● Exercises:
a) Decide whether each statement agrees with the forum thread about the lemonade kit. Answer yes or no for each, and quote the words of the thread that decide it. (i) The front of the kit lists brewers yeast as an ingredient. (ii) The LHBS said some packs contain more than four items. (iii) The second poster says that a lack of airlock activity means there is no fermentation.
b) Rewrite the part of the lemonade kit thread from "However, upon opening" up to and including "per the instructions.", putting "homebrew store" in place of "LHBS".
c) Carry on the forum thread about the lemonade kit from the point where it stops.
===== Quoted passage =====
# Lemonade Kit Problems,



## Ester Trub (23/2/10)

Ok, so I have two questions here

I just bought a 'Colony West' Lemonade kit from LHBS. On the front it says the ingredients, which are lemon essence, citric acid, sodium cyclamate, yeast nutrient, lactose and brewers yeast.
However, upon opening I find it only contains 4 items. 2 baggies of white stuff, a bottle and the yeast.
Before brewing, I rang the LHBS and asked if it should contain more stuff, but they said all the packs only contain those 4 things. Assuming that the rest of the ingredients are all mixed together, I put the brew down, adding 2kg of sugar, and starting the yeast with some sugar in warm water for a couple of hours, as per the instructions.
But the ferment never started! I decided to pitch some more yeast 3 days later after checking SG readings, but still, I can't get this to ferment!

Does anyone have any ideas on what I should do?
And can anyone confirm that Colony West Lemonade kits only have those 4 items inside the pack?

Thanks


----------



## TheEvilPenguin (24/2/10)

Newbie here, and I don't have any experience with this kit, but I do have a few suggestions that have helped me:


Make sure your fermentation vessel is completely sealed
Take Hydrometer/Refractometer readings over a couple of days and look for any changes

Airlock activity usually indicates fermentation, but lack of airlock activity doesn't necessarily mean no fermentation. Gravity readings are the sure-fire way of telling.
===== Provided data =====
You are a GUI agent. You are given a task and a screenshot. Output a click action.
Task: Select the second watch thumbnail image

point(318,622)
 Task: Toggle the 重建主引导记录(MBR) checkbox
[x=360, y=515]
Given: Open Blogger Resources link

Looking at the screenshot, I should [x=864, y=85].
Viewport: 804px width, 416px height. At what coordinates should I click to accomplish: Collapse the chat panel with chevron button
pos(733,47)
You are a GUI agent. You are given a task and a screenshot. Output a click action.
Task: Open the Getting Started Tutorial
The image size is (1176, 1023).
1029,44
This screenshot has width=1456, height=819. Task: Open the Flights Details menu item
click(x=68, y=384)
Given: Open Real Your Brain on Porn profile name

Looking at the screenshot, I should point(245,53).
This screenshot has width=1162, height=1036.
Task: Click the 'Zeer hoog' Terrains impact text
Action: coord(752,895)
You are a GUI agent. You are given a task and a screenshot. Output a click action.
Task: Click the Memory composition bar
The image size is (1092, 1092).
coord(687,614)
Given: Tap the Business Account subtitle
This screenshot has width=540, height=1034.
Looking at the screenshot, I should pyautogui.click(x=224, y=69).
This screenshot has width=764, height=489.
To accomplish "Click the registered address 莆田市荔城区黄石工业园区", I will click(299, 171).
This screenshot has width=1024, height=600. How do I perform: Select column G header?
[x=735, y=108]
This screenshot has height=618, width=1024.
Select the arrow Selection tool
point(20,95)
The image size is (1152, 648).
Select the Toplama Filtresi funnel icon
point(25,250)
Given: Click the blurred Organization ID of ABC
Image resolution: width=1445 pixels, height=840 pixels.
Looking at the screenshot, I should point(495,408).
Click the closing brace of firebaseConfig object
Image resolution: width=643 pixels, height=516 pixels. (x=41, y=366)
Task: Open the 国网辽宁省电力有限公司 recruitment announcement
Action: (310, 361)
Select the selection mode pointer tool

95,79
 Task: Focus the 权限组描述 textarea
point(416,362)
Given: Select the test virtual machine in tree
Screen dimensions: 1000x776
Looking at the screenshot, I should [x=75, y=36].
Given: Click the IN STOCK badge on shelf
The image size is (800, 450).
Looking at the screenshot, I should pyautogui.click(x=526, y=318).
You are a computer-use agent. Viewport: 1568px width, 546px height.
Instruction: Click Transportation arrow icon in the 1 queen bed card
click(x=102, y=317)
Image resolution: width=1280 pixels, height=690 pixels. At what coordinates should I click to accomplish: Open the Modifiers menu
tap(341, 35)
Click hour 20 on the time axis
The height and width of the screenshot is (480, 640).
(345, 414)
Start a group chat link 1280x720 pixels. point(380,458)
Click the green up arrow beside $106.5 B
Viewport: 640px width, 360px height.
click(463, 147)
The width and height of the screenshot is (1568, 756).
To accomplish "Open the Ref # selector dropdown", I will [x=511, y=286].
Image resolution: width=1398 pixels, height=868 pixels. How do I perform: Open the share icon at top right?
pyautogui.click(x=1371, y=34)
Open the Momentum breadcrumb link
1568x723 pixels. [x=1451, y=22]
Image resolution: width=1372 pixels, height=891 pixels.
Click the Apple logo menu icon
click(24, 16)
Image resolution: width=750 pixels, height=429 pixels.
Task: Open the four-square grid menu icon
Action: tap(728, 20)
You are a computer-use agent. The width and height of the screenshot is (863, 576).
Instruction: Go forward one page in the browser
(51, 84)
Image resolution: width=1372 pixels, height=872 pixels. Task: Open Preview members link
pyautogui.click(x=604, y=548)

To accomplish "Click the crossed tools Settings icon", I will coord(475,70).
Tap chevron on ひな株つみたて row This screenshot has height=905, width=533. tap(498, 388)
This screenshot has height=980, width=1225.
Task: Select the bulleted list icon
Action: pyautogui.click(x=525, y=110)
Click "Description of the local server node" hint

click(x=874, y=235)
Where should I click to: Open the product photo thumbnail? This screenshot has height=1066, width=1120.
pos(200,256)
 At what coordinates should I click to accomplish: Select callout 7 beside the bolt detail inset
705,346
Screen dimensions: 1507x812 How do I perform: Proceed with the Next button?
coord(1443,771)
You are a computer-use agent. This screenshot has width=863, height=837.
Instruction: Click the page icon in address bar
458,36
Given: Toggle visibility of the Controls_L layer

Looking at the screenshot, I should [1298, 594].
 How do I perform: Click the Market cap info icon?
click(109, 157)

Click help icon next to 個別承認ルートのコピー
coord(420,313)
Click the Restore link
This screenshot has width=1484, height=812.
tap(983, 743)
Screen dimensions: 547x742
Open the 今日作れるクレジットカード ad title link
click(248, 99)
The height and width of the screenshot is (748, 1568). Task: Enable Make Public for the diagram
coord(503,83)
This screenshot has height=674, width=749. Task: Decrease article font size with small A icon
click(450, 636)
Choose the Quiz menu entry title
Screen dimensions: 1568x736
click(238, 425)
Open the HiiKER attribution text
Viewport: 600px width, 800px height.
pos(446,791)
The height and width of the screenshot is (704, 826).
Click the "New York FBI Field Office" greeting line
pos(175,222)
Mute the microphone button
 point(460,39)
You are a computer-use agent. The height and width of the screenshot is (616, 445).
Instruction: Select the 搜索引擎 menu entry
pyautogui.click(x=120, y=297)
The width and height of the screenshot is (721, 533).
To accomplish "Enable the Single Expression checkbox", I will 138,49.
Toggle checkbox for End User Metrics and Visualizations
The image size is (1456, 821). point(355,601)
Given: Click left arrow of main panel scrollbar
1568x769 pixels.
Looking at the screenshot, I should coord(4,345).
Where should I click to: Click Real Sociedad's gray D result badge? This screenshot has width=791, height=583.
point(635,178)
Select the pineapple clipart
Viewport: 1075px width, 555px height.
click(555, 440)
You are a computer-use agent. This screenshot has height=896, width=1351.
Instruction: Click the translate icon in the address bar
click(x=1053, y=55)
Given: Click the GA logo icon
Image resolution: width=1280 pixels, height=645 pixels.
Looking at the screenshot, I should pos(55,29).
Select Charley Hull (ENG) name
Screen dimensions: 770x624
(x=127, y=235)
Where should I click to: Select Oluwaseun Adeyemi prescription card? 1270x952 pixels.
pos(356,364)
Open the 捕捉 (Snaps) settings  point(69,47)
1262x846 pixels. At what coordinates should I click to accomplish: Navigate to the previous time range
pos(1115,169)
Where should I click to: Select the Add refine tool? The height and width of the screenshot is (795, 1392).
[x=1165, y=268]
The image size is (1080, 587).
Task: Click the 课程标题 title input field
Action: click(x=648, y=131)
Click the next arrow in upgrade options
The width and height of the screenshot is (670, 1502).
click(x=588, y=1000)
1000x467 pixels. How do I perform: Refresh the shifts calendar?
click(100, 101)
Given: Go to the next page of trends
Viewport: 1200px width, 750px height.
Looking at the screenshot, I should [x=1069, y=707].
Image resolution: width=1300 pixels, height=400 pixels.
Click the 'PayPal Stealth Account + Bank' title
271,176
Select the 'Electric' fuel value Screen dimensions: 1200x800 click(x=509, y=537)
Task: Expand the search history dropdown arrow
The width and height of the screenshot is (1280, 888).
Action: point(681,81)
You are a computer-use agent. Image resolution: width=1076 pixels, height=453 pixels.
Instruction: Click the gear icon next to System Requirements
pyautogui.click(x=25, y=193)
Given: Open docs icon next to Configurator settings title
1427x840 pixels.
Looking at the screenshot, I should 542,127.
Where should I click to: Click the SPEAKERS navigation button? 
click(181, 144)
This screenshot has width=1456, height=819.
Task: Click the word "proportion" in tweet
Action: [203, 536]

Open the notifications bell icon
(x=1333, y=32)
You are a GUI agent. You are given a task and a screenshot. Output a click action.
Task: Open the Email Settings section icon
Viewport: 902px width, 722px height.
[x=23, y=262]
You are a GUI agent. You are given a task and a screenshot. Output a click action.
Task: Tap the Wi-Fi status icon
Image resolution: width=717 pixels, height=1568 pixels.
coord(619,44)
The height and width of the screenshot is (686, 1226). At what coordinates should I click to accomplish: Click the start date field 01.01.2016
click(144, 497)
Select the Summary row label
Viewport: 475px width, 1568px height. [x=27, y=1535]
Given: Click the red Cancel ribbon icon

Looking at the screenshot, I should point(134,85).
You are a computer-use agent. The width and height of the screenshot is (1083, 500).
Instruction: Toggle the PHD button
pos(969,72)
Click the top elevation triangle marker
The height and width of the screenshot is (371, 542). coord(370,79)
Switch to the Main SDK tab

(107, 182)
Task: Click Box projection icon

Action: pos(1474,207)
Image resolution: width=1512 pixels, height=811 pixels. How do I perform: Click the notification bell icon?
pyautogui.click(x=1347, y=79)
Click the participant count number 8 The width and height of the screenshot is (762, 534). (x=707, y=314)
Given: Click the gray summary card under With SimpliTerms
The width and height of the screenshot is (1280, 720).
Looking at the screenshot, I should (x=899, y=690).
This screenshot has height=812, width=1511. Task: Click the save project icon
=====
● Responses to the exercise:
a)
(i) Yes: "lemon essence, citric acid, sodium cyclamate, yeast nutrient, lactose and brewers yeast"
(ii) No: "they said all the packs only contain those 4 things"
(iii) No: "lack of airlock activity doesn't necessarily mean no fermentation"

b)
However, upon opening I find it only contains 4 items. 2 baggies of white stuff, a bottle and the yeast.
Before brewing, I rang the homebrew store and asked if it should contain more stuff, but they said all the packs only contain those 4 things. Assuming that the rest of the ingredients are all mixed together, I put the brew down, adding 2kg of sugar, and starting the yeast with some sugar in warm water for a couple of hours, as per the instructions.

c)
Other than that, maybe both batches of yeast were bad? I've had some very slow starts from old yeasts before but never had any that wouldn't do anything.


----------



## Swinging Beef (25/2/10)

Is there carbon dioxide forming in the liquid?
That means some kind of fermtation is going on, doesnt it?


----------



## bum (25/2/10)

ET, I can't help you with the number of items there should be but I do have an observation/question or two if you don't mind. Even if things are missing you've got water, sugar and yeast, right? No missing ingredient should stop this fermenting - might make it awful but won't stop it fermenting. How certain are you that the yeasts you have pitched are viable? When you started the yeast in water how warm was it? And did it foam/swell up? Incidentally, the sugar is not 100% necessary here either. Some might even say detrimental (just as many say it is essential so I wouldn't think of that is the problem).


----------



## Ester Trub (25/2/10)

bum said:


> ET, I can't help you with the number of items there should be but I do have an observation/question or two if you don't mind. Even if things are missing you've got water, sugar and yeast, right? No missing ingredient should stop this fermenting - might make it awful but won't stop it fermenting. How certain are you that the yeasts you have pitched are viable? When you started the yeast in water how warm was it? And did it foam/swell up? Incidentally, the sugar is not 100% necessary here either. Some might even say detrimental (just as many say it is essential so I wouldn't think of that is the problem).



True, but I have read somewhere that when making lemonades there is something about acid content (???) or something.... that might affect the yeast.
The first yeast I pitched into about 200ml of 28C water for about 2 hours or so and it did foam / swell up. The second yeast I pitched straight into the fermenter with some yeast nutrient.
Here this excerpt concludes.